再后来上了班,闲时间更多,加上年轻有时一玩就忘了时间,熬过了无数个通宵,筹码随着工资也愈发大了起来。从一块两块到两块四块再到五块十块,几乎快发展成了赌博。后来经过仔细的推算,学会打麻将二十多年来,输赢数千把,钱似乎没有输多少,但又一想,却是输掉了最美好的青春时光!

打麻将的益处屈指可数,害处却不胜枚举。那时候,经常听说某位老人被一个“炸弹”炸死在了麻将桌下,伴随着打麻将,平时两天抽一包烟的人,往往打一场麻将牌下来就要抽掉一包烟甚至更多的烟,麻将场里乌烟瘴气,熬上一个通宵出来,脸色活像一个大烟鬼,发青发黑。用劳民伤财来定义打麻将,在也恰当不过。虽然有人说:“打赌养家,小赌败家”,可是上了麻将场,愿意输的人有几个?都抱着赢钱的态度去参加“战斗”,输了难免伤身体。手气不好的要找人替代自己一会儿,自己出去“尿手回春”。关系平日里很不错的朋友,在麻将场上,往往为了一两元钱争得面红耳赤甚至动起了拳头,都是成年人,造成的精神损失要远大于肉体损失。这类情景好像也不少!

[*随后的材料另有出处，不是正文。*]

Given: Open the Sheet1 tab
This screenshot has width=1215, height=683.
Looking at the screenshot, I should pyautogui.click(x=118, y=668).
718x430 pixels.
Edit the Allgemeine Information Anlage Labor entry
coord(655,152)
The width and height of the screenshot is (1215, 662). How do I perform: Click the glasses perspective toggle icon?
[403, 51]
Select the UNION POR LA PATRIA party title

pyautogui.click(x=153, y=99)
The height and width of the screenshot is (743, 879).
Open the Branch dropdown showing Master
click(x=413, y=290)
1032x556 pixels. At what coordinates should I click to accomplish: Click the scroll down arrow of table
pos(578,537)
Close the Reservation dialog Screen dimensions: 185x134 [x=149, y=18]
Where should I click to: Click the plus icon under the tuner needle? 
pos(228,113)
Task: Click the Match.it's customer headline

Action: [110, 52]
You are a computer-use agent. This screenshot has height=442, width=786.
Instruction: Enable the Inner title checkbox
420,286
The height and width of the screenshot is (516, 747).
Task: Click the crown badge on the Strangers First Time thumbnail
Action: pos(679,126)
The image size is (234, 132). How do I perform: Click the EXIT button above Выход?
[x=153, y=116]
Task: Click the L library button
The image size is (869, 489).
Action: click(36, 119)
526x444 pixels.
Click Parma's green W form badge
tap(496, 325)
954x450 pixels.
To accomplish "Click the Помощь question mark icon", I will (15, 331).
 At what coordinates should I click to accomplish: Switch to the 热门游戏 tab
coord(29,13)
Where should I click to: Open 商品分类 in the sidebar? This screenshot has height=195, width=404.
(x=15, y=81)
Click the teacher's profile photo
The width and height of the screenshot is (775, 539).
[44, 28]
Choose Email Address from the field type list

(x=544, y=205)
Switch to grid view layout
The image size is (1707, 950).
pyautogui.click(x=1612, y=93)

本次国庆长假,我没有出去打一次牌,我宁愿多在家里看电视。对于麻将的认识,少了激情多了理智。后来在打麻将也仅仅局限于几个最要好的朋友,约好几个小时,一定散摊子。彩头依然要有,但赢了的人必须请客吃饭,输了的甚至还要沾光,不伤和气,不伤身体,或许这可能是打麻将之中一个比较高的境界吧!